Despite the near extinction of the term “datum,” “these data” still has some life. According to Google Trends, the phrase “these data” gets one mention for every two mentions of “this data.” This means the phrase “these data” is still competitive, but is still the minority linguistic composition to “this data,” much to the chagrin of many academics.

How can “this data” be justified linguistically? The use of the phrase “this data” makes linguistic sense if the word “data” is treated as a mass noun like the words “money” or “food.” We all accept that the words “money” and “food” are plural, but we would look askance at someone saying “look at all these money I made” or “I can’t believe I ate all these food.”

While most grammar references will tell you both uses of the word are correct in modern English, the two alternate grammars put policy analysts in a hard place. People who have spent a lot of time in the academic world tilt strongly toward the use of the phrase “these data” based on storytelling within academia about the noble, dying “datum.” Policymakers, on the other hand, tend to exist in contexts where more standard English prevails. This can lead policymakers to prefer the phrase “this data” and see “these data” as an incorrect use of the phrase.

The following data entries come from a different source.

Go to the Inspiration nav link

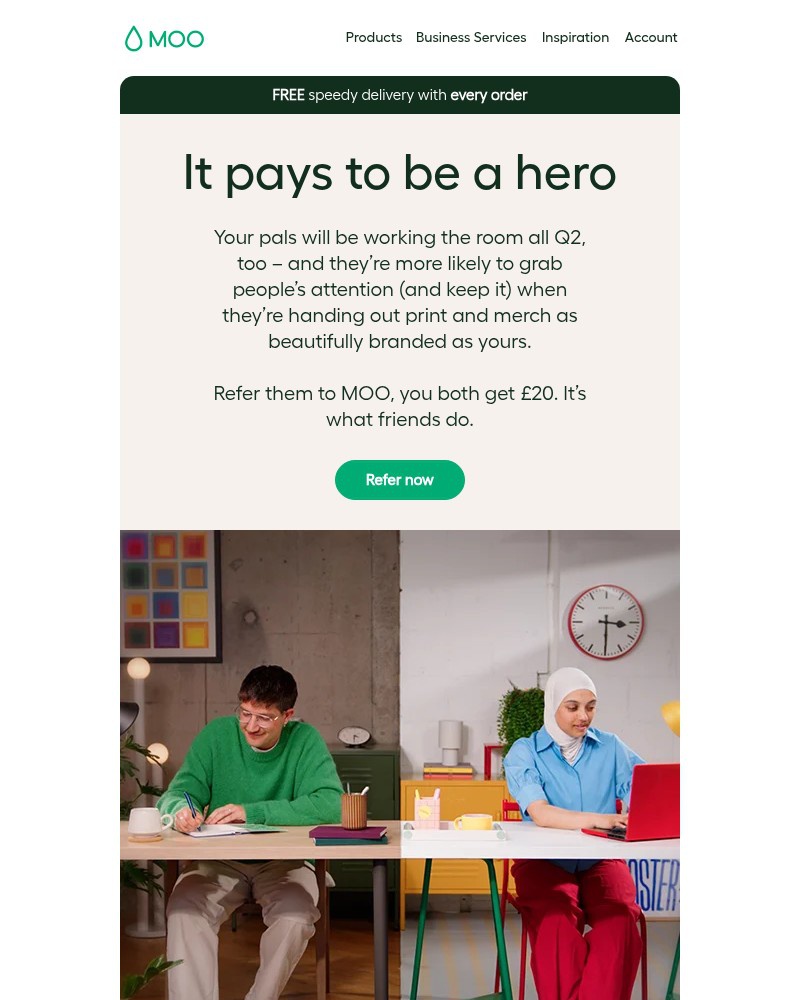pyautogui.click(x=575, y=38)
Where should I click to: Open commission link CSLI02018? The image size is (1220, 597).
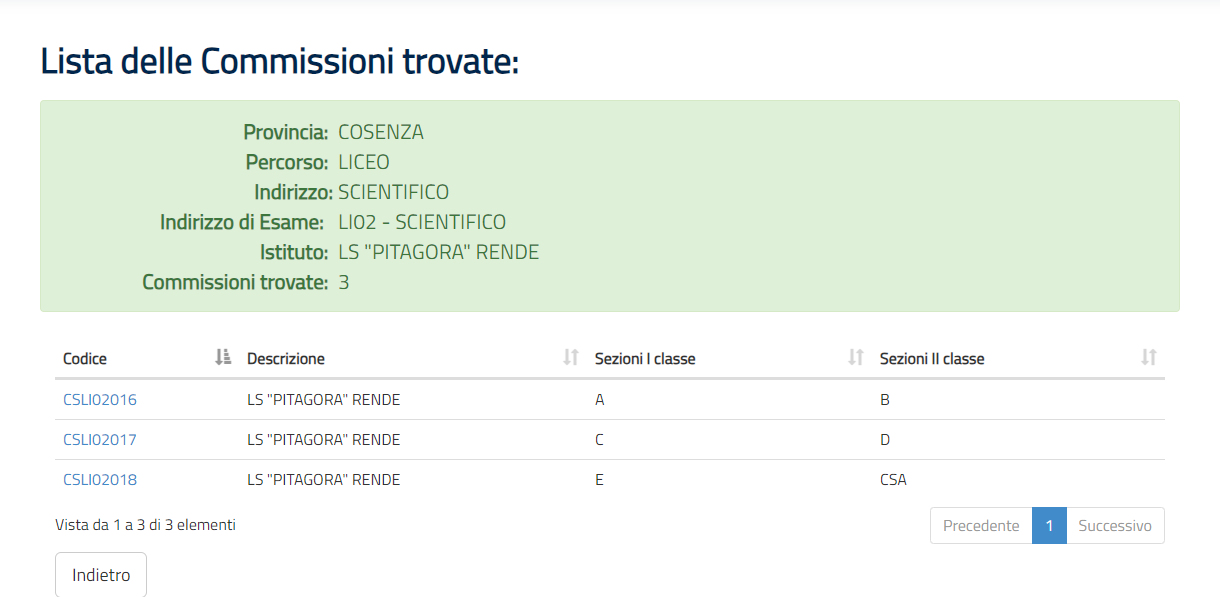tap(100, 480)
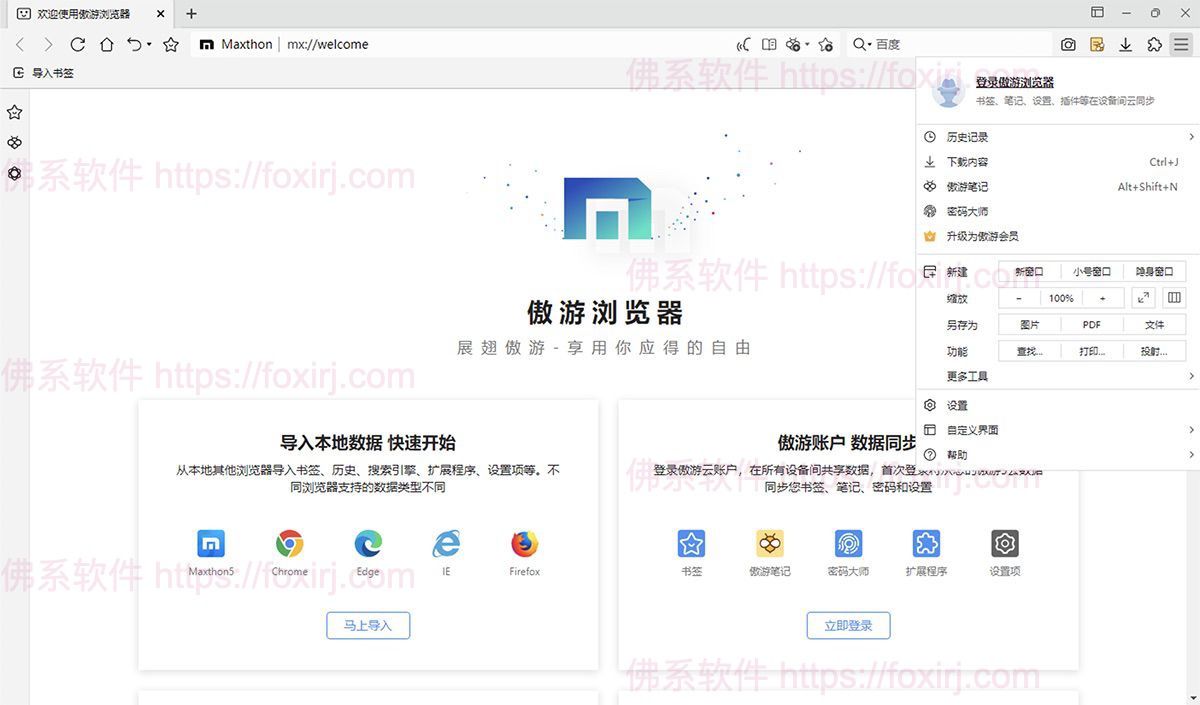Image resolution: width=1200 pixels, height=705 pixels.
Task: Click the 密码大师 icon in the sync section
Action: click(848, 544)
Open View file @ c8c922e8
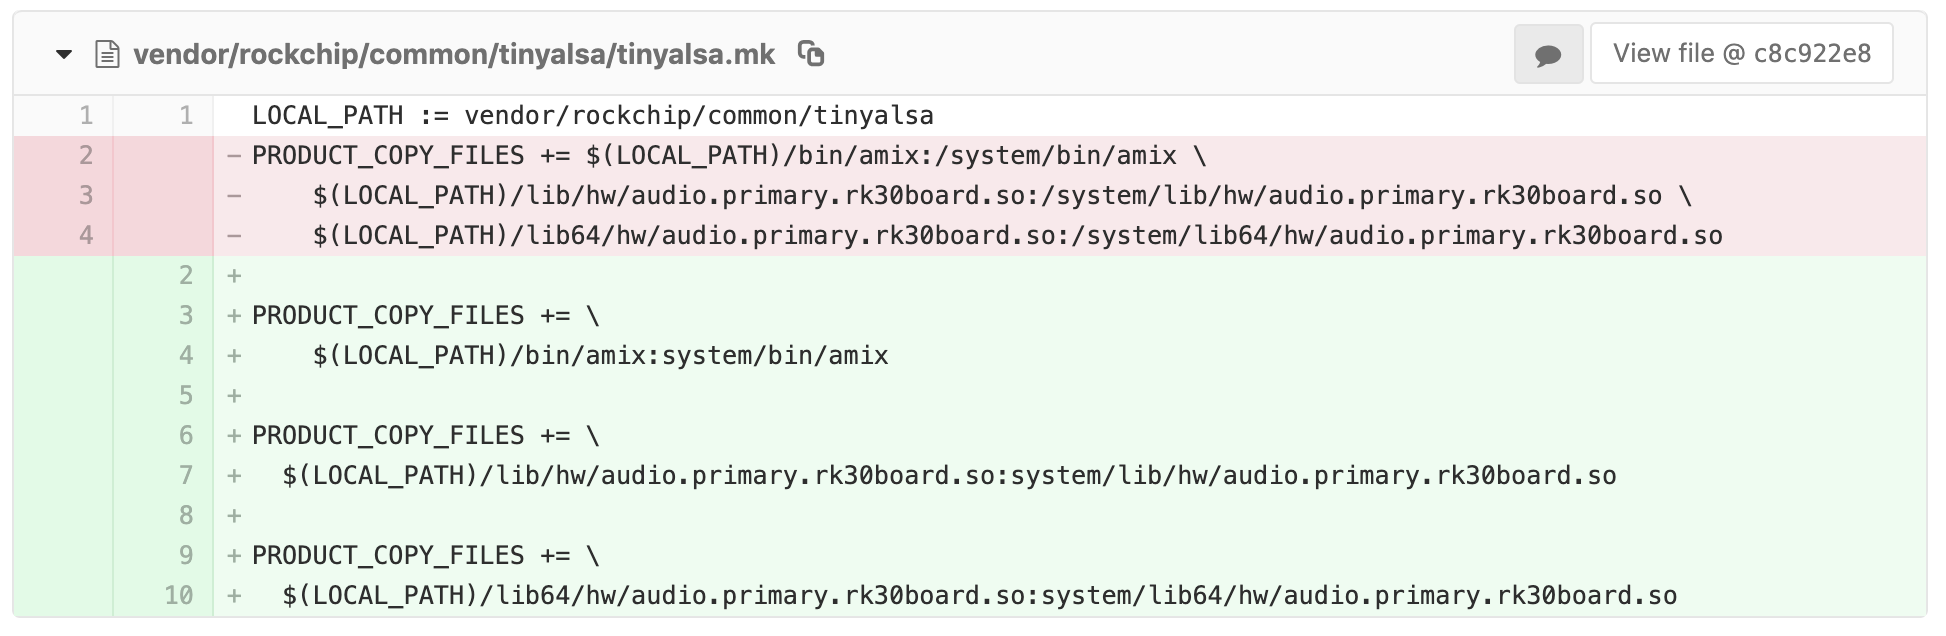1946x636 pixels. click(x=1742, y=54)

The rule of thumb I lean toward is this: if you can code switch masterfully, use “this data” in policymaking contexts and “these data” in academic contexts. If you, on the other hand, are like most people and can’t reflexively change your grammar from context to context, pick a use of the noun that fits your context better. If you work mostly with policymakers, use the standard mass noun phrasing of “this data.” If you work mainly in academic circles, use the count noun formulation “these data.”

And if you work with both? Well, suffer with the rest of us until academia gets on board with the public or finally convinces the public to buy into the good ol’ count noun formulation.